* [Given entries]
Start of Block

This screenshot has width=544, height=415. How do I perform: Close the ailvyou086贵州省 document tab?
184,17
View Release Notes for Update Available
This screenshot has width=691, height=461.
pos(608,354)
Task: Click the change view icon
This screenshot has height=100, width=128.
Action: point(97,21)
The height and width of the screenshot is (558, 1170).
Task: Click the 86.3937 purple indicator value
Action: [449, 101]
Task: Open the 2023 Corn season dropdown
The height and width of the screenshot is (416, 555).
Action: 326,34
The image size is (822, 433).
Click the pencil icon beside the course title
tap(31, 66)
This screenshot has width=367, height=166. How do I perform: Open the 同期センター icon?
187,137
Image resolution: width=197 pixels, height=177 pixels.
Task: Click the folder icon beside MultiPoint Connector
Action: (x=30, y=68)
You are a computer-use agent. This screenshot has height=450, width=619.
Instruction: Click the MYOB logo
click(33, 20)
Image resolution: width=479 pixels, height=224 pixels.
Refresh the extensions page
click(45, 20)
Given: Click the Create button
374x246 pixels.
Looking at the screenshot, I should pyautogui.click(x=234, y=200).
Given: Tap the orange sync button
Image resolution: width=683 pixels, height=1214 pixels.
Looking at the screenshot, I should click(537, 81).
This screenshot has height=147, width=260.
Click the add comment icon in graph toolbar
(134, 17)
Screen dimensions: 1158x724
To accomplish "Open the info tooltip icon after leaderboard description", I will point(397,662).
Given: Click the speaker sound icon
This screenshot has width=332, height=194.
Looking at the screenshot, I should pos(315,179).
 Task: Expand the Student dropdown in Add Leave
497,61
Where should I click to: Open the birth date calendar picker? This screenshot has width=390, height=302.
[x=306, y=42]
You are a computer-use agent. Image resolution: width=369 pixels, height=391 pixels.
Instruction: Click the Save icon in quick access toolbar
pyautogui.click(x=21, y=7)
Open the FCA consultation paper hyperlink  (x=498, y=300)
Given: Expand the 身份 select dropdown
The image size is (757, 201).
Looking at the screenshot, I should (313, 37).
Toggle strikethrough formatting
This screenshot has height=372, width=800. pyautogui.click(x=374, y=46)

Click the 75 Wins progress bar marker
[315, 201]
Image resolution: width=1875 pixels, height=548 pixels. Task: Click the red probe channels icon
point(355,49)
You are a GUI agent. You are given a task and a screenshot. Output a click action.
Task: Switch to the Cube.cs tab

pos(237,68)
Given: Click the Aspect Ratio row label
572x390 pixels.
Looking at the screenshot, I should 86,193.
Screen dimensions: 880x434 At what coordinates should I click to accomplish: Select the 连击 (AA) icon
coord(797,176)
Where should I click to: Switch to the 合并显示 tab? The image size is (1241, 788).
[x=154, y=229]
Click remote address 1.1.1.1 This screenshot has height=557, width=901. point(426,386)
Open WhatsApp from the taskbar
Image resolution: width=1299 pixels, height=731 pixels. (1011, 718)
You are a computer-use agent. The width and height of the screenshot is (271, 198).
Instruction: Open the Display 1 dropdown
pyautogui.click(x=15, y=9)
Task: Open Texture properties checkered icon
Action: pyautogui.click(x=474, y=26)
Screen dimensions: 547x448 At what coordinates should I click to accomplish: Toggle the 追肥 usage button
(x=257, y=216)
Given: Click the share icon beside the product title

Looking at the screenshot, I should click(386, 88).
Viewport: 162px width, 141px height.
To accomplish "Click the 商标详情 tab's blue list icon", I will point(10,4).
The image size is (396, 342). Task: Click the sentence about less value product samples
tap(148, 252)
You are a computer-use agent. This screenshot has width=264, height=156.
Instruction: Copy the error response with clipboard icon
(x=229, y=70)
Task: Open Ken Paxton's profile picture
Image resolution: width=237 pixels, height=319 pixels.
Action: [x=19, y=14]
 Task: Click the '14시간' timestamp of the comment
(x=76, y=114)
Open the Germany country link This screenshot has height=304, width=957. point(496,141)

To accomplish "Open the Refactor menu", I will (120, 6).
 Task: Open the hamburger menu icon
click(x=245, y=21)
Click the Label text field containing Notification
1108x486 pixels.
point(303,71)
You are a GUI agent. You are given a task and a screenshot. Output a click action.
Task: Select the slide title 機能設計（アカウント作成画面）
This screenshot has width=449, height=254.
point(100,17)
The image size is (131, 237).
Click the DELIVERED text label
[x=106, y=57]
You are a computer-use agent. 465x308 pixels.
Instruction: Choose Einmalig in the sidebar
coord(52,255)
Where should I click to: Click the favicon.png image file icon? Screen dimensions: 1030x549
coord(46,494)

End of Block

* [Exercise description] All lines of the entries above where "will" turns up should be reported.

* [Your solution]
To accomplish "Open the info tooltip icon after leaderboard description", I will point(397,662).
To accomplish "Click the 商标详情 tab's blue list icon", I will point(10,4).
To accomplish "Open the Refactor menu", I will (120, 6).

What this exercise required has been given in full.